— START OF Task input —
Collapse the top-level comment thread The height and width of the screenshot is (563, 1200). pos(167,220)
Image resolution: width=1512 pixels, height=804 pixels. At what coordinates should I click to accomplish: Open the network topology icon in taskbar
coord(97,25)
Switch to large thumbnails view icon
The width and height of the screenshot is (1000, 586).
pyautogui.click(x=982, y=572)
— END OF Task input —
## Task prompt
Update the material so that every "pixels" becomes "px". Leave everything else as it is.

## Response to this exercise
Collapse the top-level comment thread The height and width of the screenshot is (563, 1200). pos(167,220)
Image resolution: width=1512 px, height=804 px. At what coordinates should I click to accomplish: Open the network topology icon in taskbar
coord(97,25)
Switch to large thumbnails view icon
The width and height of the screenshot is (1000, 586).
pyautogui.click(x=982, y=572)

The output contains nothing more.